SELECTED PASSAGE
"""
Tuesday, November 20, 2007

Fill in the blanks

I found the following quote to be very interesting, showing the problems we have when mixing science with politics.
The United Nations' top __________ scientists plan to acknowledge this week that they have long overestimated both the size and the course of the __________, which they now believe has been slowing for nearly a decade, according to U.N. documents prepared for the announcement.

__________ remains a devastating __________ crisis. But the far-reaching revisions amount to at least a partial acknowledgment of criticisms long leveled by outside researchers who disputed the U.N. portrayal of an ever-expanding __________.

Having millions fewer people with __________ is good news. Some researchers, however, contend that persistent overestimates in the widely quoted U.N. reports have long skewed funding decisions and obscured potential lessons about how to slow the spread __________. Critics have also said that U.N. officials overstated the extent of the __________ to help gather political and financial support for combating __________.
"""
[Records from a data collection]
"""
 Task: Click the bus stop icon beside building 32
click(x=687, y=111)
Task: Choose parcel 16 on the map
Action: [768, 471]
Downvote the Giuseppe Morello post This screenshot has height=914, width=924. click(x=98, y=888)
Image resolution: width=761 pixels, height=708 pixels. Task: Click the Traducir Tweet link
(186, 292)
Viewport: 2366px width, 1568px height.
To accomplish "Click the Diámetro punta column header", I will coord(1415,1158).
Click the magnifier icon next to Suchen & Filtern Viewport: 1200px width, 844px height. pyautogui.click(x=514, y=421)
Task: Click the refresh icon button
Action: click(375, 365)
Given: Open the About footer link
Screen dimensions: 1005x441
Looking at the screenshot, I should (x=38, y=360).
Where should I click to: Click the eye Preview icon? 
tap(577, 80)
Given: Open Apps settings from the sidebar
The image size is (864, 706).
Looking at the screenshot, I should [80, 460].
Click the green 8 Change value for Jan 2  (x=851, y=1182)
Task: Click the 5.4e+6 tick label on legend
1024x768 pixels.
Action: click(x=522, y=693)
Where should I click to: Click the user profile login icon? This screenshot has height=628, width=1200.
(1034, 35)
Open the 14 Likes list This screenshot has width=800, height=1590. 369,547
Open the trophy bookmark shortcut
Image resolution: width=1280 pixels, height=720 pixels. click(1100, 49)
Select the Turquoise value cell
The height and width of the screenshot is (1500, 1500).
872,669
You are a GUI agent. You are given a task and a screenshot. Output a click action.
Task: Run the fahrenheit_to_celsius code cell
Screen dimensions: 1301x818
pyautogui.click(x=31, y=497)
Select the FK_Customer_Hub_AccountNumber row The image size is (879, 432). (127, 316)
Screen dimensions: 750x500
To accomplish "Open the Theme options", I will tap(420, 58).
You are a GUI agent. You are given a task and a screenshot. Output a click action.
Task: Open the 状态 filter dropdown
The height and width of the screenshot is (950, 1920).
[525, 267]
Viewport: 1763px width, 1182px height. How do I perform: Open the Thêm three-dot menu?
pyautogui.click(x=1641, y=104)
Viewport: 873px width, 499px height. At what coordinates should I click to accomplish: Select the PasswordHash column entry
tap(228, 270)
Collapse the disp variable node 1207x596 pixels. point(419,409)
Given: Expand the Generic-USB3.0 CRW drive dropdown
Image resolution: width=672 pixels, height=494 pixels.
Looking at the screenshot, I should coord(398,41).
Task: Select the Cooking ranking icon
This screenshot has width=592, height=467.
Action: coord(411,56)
"""
WHAT YOU NEED TO DO
1. Which groups does the fill-in-the-blanks post name as having disputed or criticized the U.N. figures? List every one.
2. Sum up the fill-in-the-blanks post in two sentences.
3. Write the next part of the fill-in-the-blanks post, picking up right after its final sentence.

RESPONSES PER TASK
1.
- Outside researchers, who disputed the U.N. portrayal of an ever-expanding __________
- Some researchers, who contend that persistent overestimates in the U.N. reports skewed funding decisions and obscured potential lessons
- Critics, who said U.N. officials overstated the extent of the __________ to help gather political and financial support

2. The post quotes a passage, with key words left blank, reporting that the United Nations' top scientists planned to acknowledge that they had long overestimated both the size and the course of something they now believe has been slowing for nearly a decade. The quote adds that critics say these overestimates skewed funding decisions and were overstated to gather political and financial support, which the author presents as showing the problems of mixing science with politics.

3.
"There was a tendency toward alarmism, and that fit perhaps a certain fundraising agenda," said Helen Epstein, author of "__________" "I hope these new numbers will help refocus the response in a more pragmatic way."

If you want to know what the UN has been over inflating, here is the link to the story.

However, given that we have already seen alarmist science produced for the sake of fundraising, how likely is it that we might see this news repeated in 20 years?

Far more people die from malaria than HIV/AIDs. You are far more likely to die from lung cancer (the number one cause of cancer death in both sexes) than breast or prostate cancer. Yet, HIV/AIDS and Breast cancer receive far more funding than malaria and lung cancer.

It can’t be an issue of racism or poverty, both malaria and HIV/AIDS are most strongly felt in sub-Saharan Africa. So why does HIV/AIDS research receive greater funding? Because they used alarmist data to inflate the urgency of the research. Yet, since far more people die from malaria, isn’t it reasonable to conclude that the alarmism drawing attention away from the more deadlier of the problems is in fact doing more harm than good?

I'm not saying that we shouldn't fund research on HIV/AIDs, but that using the political tools of fear and alarmism to sway public opinion does not necessarily point us in the correct direction.

1 comments:

Easter Durni said...

Dead link on the source article :(

But you could put just about anything in the blanks and sell that article. Journalistic mad libs.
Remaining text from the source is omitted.